Reproduce the following items line for line, with no changes.

Target position records
[Begin]
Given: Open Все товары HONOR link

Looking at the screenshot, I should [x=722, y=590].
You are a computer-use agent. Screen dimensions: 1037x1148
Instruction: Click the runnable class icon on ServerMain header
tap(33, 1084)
[End]
» Result:
Given: Open Все товары HONOR link

Looking at the screenshot, I should [x=722, y=590].
You are a computer-use agent. Screen dimensions: 1037x1148
Instruction: Click the runnable class icon on ServerMain header
tap(33, 1084)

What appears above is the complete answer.